Comme entrée en matière, une exposition, Revolution! Für
Anfänger*innen
(visible jusqu’au 11 novembre). De l’interactivité,
mais peu d’objets rares ou précieux comme pour celle, très belle,
consacrée aux Étrusques et toujours visible dans le même Badisches
Landesmuseum|Schloss
. C’est une vaste installation qui investit
l’ensemble de la salle d’un chaos ménageant des sous-espaces où
sont déclinées les différentes thématiques. Mentionnant les
premiers frémissements de la guerre des paysans, le projet source
clairement le phénomène dans la pensée philosophique et politique
européenne du « Siècle des Lumières » même si des évènements
extra-européens s’invitent à partir du XXe siècle. Ainsi les acteurs, la
place du Bade-Wurtemberg, les moyens : imprimerie ou plus
récemment réseaux sociaux, etc.

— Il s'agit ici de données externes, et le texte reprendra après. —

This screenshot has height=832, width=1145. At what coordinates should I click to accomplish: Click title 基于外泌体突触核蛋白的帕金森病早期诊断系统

L’une surprend : cet espace
guillotine, un instrument plutôt post-révolutionnaire permettant
aux vainqueurs de préserver leurs positions, leur pouvoir… Mais
Révolution française et Terreur ne sont-ils pas indissociables pour
un historien ? L’appropriation des idéaux, des symboles
révolutionnaires par la décoration, la littérature, certains artistes
clôture la visite… Y figurent, entre autres, la célébrissime photo du
Che, un manuel pour fabriquer sa guillotine et cette paire de
pantoufles (Reomira Krey : Pantoffeln « Die Revolution kommt »,
1998 Badisches Landesmuseum) qui symbolise peut-être une option
assez proche d’une révolution idéale : celle qui se ferait sans
victimes, sans dégâts et permettrait d’accéder sans effort à un statut
de pantouflard. La révolution, un rêve petit bourgeois ? Chaque
visiteur pourra d’ailleurs évaluer son potentiel de révolutionnaire en
participant à un quiz à chaque étape (toutes les réponses sont
bonnes) et en soumettant ses choix à l’ordinateur en fin de parcours.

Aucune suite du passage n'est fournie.